Restate the full set of records exactly, without adding or dropping a word.

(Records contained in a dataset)

──────────

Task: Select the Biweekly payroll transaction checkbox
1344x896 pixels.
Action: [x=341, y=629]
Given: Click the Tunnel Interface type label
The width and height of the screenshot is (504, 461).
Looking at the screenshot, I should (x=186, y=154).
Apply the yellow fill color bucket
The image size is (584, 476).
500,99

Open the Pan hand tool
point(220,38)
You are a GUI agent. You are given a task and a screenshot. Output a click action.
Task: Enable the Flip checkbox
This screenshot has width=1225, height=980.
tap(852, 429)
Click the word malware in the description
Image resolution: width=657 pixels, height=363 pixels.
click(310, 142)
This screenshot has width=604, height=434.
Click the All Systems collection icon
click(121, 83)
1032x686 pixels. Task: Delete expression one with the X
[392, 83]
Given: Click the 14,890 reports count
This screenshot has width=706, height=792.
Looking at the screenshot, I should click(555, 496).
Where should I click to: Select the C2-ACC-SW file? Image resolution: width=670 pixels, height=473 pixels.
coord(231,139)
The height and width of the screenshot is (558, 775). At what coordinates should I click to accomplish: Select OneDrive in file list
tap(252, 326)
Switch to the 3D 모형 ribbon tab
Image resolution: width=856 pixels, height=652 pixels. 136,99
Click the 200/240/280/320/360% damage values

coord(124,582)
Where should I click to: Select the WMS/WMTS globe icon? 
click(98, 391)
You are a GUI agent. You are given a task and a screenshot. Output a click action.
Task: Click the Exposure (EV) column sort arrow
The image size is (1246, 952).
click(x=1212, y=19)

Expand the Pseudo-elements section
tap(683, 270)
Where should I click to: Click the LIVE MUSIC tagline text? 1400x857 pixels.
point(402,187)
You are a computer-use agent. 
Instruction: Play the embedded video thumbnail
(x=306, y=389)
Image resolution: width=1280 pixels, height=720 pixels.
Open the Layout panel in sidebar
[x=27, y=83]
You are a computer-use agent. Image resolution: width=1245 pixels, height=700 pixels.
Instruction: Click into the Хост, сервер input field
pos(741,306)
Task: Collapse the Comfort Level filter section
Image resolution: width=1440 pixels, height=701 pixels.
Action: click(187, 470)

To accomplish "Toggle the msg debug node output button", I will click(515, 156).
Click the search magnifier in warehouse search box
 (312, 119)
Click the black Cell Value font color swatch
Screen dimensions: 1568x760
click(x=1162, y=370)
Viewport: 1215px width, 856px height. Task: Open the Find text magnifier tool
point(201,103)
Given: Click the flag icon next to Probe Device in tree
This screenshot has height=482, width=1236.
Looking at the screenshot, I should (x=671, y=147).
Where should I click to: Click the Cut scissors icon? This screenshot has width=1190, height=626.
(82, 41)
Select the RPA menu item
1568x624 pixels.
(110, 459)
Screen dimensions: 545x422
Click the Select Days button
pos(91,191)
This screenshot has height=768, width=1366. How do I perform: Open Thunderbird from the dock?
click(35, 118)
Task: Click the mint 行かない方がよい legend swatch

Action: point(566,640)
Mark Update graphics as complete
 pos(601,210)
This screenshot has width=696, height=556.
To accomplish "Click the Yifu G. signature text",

──────────

REPLY:
Task: Select the Biweekly payroll transaction checkbox
1344x896 pixels.
Action: [x=341, y=629]
Given: Click the Tunnel Interface type label
The width and height of the screenshot is (504, 461).
Looking at the screenshot, I should (x=186, y=154).
Apply the yellow fill color bucket
The image size is (584, 476).
500,99

Open the Pan hand tool
point(220,38)
You are a GUI agent. You are given a task and a screenshot. Output a click action.
Task: Enable the Flip checkbox
This screenshot has width=1225, height=980.
tap(852, 429)
Click the word malware in the description
Image resolution: width=657 pixels, height=363 pixels.
click(310, 142)
This screenshot has width=604, height=434.
Click the All Systems collection icon
click(121, 83)
1032x686 pixels. Task: Delete expression one with the X
[392, 83]
Given: Click the 14,890 reports count
This screenshot has width=706, height=792.
Looking at the screenshot, I should click(555, 496).
Where should I click to: Select the C2-ACC-SW file? Image resolution: width=670 pixels, height=473 pixels.
coord(231,139)
The height and width of the screenshot is (558, 775). At what coordinates should I click to accomplish: Select OneDrive in file list
tap(252, 326)
Switch to the 3D 모형 ribbon tab
Image resolution: width=856 pixels, height=652 pixels. 136,99
Click the 200/240/280/320/360% damage values

coord(124,582)
Where should I click to: Select the WMS/WMTS globe icon? 
click(98, 391)
You are a GUI agent. You are given a task and a screenshot. Output a click action.
Task: Click the Exposure (EV) column sort arrow
The image size is (1246, 952).
click(x=1212, y=19)

Expand the Pseudo-elements section
tap(683, 270)
Where should I click to: Click the LIVE MUSIC tagline text? 1400x857 pixels.
point(402,187)
You are a computer-use agent. 
Instruction: Play the embedded video thumbnail
(x=306, y=389)
Image resolution: width=1280 pixels, height=720 pixels.
Open the Layout panel in sidebar
[x=27, y=83]
You are a computer-use agent. Image resolution: width=1245 pixels, height=700 pixels.
Instruction: Click into the Хост, сервер input field
pos(741,306)
Task: Collapse the Comfort Level filter section
Image resolution: width=1440 pixels, height=701 pixels.
Action: click(187, 470)

To accomplish "Toggle the msg debug node output button", I will click(515, 156).
Click the search magnifier in warehouse search box
 (312, 119)
Click the black Cell Value font color swatch
Screen dimensions: 1568x760
click(x=1162, y=370)
Viewport: 1215px width, 856px height. Task: Open the Find text magnifier tool
point(201,103)
Given: Click the flag icon next to Probe Device in tree
This screenshot has height=482, width=1236.
Looking at the screenshot, I should (x=671, y=147).
Where should I click to: Click the Cut scissors icon? This screenshot has width=1190, height=626.
(82, 41)
Select the RPA menu item
1568x624 pixels.
(110, 459)
Screen dimensions: 545x422
Click the Select Days button
pos(91,191)
This screenshot has height=768, width=1366. How do I perform: Open Thunderbird from the dock?
click(35, 118)
Task: Click the mint 行かない方がよい legend swatch

Action: point(566,640)
Mark Update graphics as complete
 pos(601,210)
This screenshot has width=696, height=556.
To accomplish "Click the Yifu G. signature text",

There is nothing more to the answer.